Suddenly, you no longer like it when your friend gives others too much attention, especially those you perceive as potential rivals. Or you might notice yourself getting jealous when your friend talks about their ex.
If you experience a feeling of jealousy over your friend, consider doing the delicate dance of testing the waters instead of allowing yourself to be consumed by resentment.
Tip: While it is natural to be bothered about potential future partners, try not to let jealousy get the best of you. It can end the romance before you even get a foot in the door.
4. Make a Move: Test the Waters
There’s usually only one way to find out if your friend feels the same way about you; make a move!
That said, you want to proceed cautiously, and that’s where subtle flirting comes in.
Make eye contact and hold it a bit longer than you normally would. Tease them about being a couple. Find creative ways to subtly flirt with them without making them uneasy.
If using a direct approach isn’t your thing, perhaps because you’re somewhat reserved, you could causally pose questions to gauge their reaction.
Tip: It’s important to take things slow at this stage. Don’t push it if your friend feels differently, or else you risk ruining your existing friendship.
5. Strengthen the Connection: Allow Your Desires to Grow Stronger
This is one of the trickiest friendship to relationship stages to navigate.
Mistakes happen when we let strong emotions (like lust or sexual desire) get the better of us. They can mar a once beautiful friendship, especially when your friend doesn’t feel the way you do.
That said, it’s generally a good idea to explore romantic possibilities if you feel strong physical and emotional attraction for your friend.
If your friend feels the same way about you, make time for intimate conversations to get to know each other on a deeper level. This will help you build a stronger relationship that goes beyond physical attraction or sexual desires.
Tip: You’re heading toward a romantic relationship if you start replaying each laugh, hug, and innocent touch over and over in your mind. Don’t fight it. Rather, explore the possibilities.
6. Make It Official: Have the Talk
Once you’re sure about your feelings and have some level of confirmation that your friend feels that way about you, it’s time to discuss how you feel.
Tell your friend exactly how you feel, making sure you are as honest and respectful as possible.
While having this conversation can be uncomfortable and awkward, it is crucial to help you redefine the future of your relationship.
Tip: Be optimistic and confident during the conversation, but be willing to accept any outcome.
7. The Final Stage: Go On Out on a Romantic Date
Lastly, go on a romantic date to signal the end of a platonic friendship and the beginning of a new romantic relationship.
Remember to put your cards on the table; honesty and transparency are non-negotiable if you want to build a long-lasting relationship.
You can have a successful romantic relationship if you’re honest with each other, even if you don’t live in the same location.
By the way, if you’re looking to turn your long-distance relationship into something more concrete (like marriage), check out this post for practical tips.
Tip: Use the word “date” so you both understand it is a romantic outing, not just friends casually hanging out.

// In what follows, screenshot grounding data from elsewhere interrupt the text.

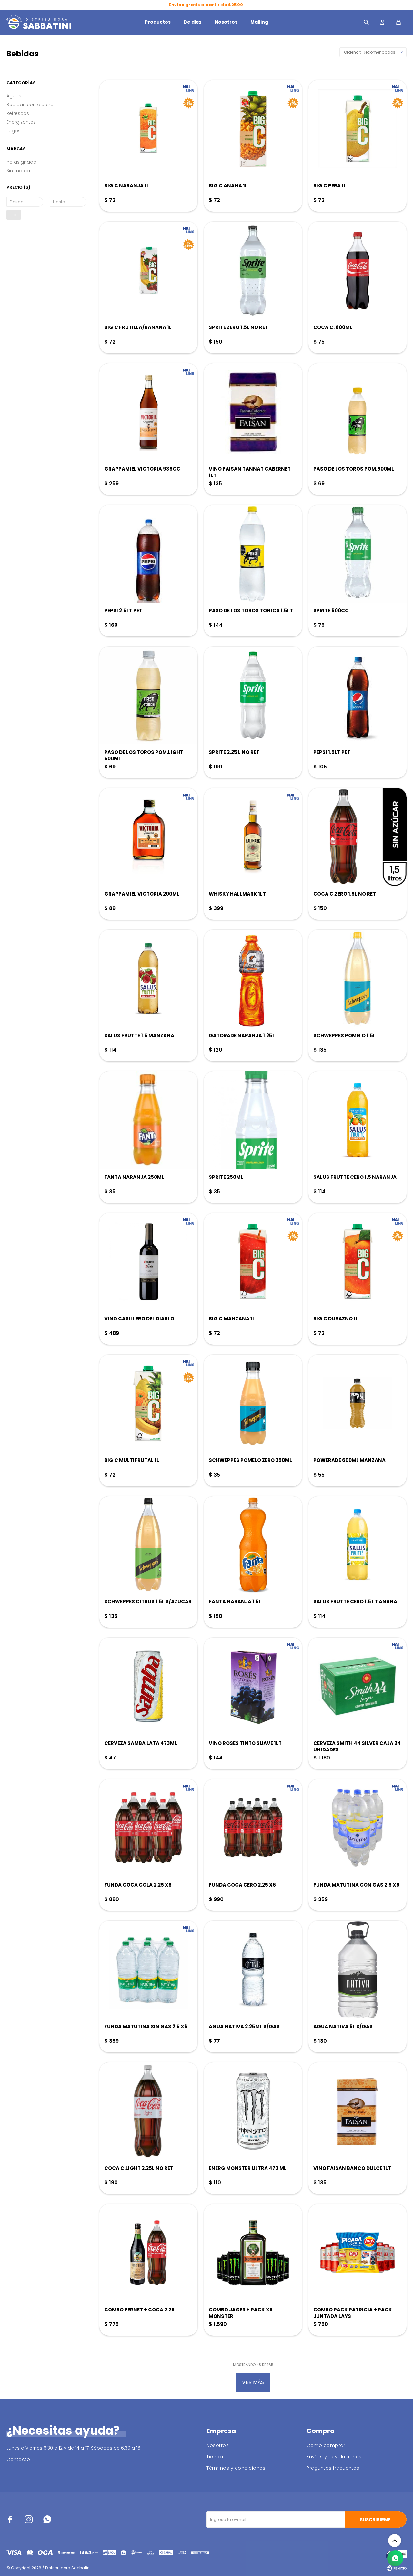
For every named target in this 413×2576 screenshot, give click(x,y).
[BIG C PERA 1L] (357, 129)
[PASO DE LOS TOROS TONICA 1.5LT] (253, 554)
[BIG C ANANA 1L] (253, 129)
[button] (366, 22)
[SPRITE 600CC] (357, 554)
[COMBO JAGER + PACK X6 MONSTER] (253, 2253)
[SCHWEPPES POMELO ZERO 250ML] (253, 1403)
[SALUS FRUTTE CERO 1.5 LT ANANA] (357, 1545)
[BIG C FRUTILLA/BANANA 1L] (148, 270)
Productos (158, 22)
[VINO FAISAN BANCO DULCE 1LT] (357, 2111)
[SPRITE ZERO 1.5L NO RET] (253, 270)
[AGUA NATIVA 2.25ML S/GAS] (253, 1969)
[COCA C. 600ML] (357, 270)
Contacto (18, 2459)
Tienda (214, 2456)
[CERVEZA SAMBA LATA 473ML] (148, 1686)
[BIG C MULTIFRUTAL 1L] (148, 1403)
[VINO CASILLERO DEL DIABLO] (148, 1262)
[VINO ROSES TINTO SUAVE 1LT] (253, 1686)
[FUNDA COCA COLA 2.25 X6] (148, 1828)
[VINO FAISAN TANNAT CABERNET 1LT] (253, 412)
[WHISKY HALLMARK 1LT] (253, 837)
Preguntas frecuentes (333, 2468)
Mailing (259, 22)
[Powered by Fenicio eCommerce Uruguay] (397, 2568)
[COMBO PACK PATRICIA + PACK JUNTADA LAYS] (357, 2253)
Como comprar (326, 2445)
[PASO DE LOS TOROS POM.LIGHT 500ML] (148, 695)
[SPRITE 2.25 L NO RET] (253, 695)
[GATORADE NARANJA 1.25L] (253, 978)
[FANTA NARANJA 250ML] (148, 1120)
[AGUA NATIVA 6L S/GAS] (357, 1969)
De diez (193, 22)
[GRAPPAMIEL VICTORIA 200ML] (148, 837)
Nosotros (226, 22)
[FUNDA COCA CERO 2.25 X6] (253, 1828)
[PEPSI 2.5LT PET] (148, 554)
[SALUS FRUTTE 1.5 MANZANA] (148, 978)
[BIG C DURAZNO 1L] (357, 1262)
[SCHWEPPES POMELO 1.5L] (357, 978)
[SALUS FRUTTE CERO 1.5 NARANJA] (357, 1120)
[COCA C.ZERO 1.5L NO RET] (357, 837)
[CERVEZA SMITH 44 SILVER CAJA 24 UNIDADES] (357, 1686)
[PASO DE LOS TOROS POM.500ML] (357, 412)
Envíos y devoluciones (334, 2456)
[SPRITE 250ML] (253, 1120)
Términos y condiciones (235, 2468)
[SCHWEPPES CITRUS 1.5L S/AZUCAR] (148, 1545)
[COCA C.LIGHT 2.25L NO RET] (148, 2111)
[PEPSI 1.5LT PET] (357, 695)
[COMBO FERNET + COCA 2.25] (148, 2253)
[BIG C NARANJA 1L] (148, 129)
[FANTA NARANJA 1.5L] (253, 1545)
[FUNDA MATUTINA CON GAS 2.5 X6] (357, 1828)
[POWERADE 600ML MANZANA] (357, 1403)
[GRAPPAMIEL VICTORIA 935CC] (148, 412)
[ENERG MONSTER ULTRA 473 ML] (253, 2111)
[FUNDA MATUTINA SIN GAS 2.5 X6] (148, 1969)
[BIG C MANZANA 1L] (253, 1262)
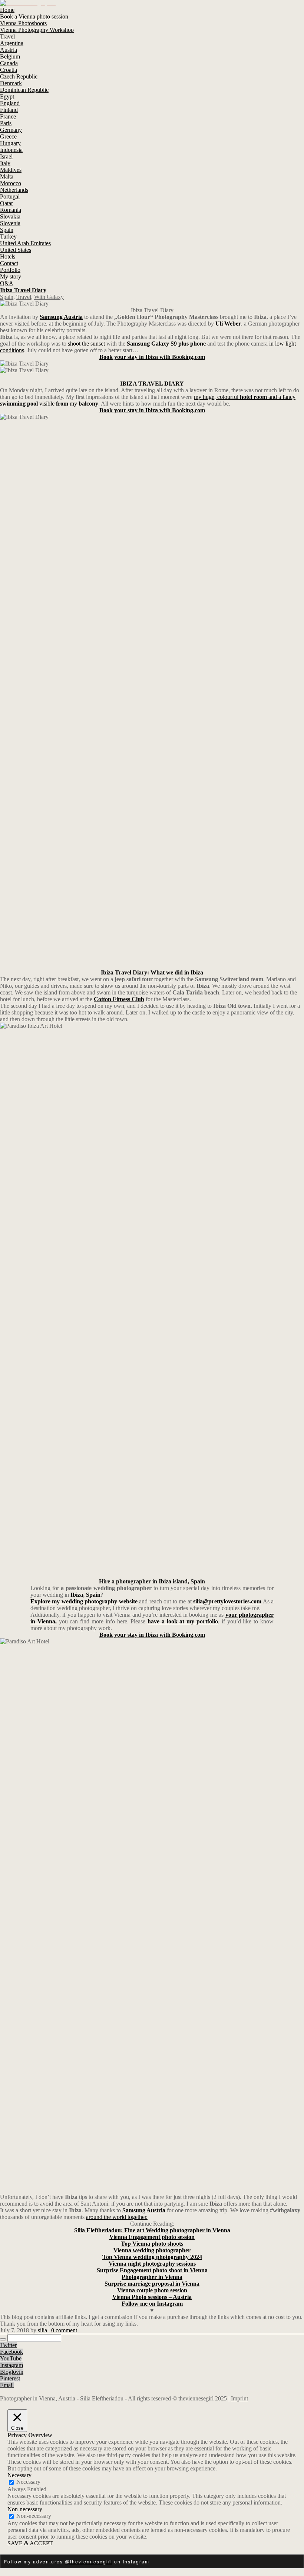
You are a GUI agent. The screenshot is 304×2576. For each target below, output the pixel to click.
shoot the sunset (86, 343)
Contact (9, 263)
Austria (8, 50)
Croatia (8, 70)
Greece (8, 136)
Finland (9, 110)
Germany (11, 130)
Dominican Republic (24, 90)
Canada (9, 63)
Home (7, 10)
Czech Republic (18, 76)
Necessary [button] (19, 2475)
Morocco (10, 183)
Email (7, 2385)
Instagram (11, 2365)
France (8, 116)
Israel (6, 156)
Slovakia (10, 216)
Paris (5, 123)
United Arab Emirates (25, 243)
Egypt (7, 96)
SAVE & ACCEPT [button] (30, 2543)
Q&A (6, 283)
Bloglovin (11, 2372)
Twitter (8, 2345)
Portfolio (10, 270)
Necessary (28, 2482)
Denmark (11, 83)
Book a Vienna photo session (34, 16)
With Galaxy (49, 297)
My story (10, 276)
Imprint (239, 2398)
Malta (6, 176)
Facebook (11, 2352)
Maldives (11, 170)
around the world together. (117, 2217)
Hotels (7, 256)
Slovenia (10, 223)
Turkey (8, 236)
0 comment (64, 2330)
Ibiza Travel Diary (23, 290)
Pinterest (10, 2378)
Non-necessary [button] (24, 2509)
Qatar (6, 203)
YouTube (11, 2358)
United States (15, 250)
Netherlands (14, 190)
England (10, 103)
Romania (10, 210)
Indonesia (11, 150)
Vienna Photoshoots (23, 23)
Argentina (11, 43)
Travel (7, 36)
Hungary (10, 143)
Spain (6, 230)
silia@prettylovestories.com (227, 1601)
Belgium (10, 56)
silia (42, 2330)
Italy (5, 163)
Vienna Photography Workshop (37, 30)
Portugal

It might not be the easiest thing, but open communication is crucial when it comes to turning a friendship into a head-over-heels, crazy-over-you kind of relationship.
Knowing what to expect as you navigate the friendship to relationship stages can help you test the waters while making sure you don’t jeopardize your existing bond if things don’t pan out as expected.
Indeed, you may not go through all the stages outlined here, and that’s okay because relationship stories are unique.
What’s more important is exploring romantic possibilities if you feel something for your friend beyond being friendly.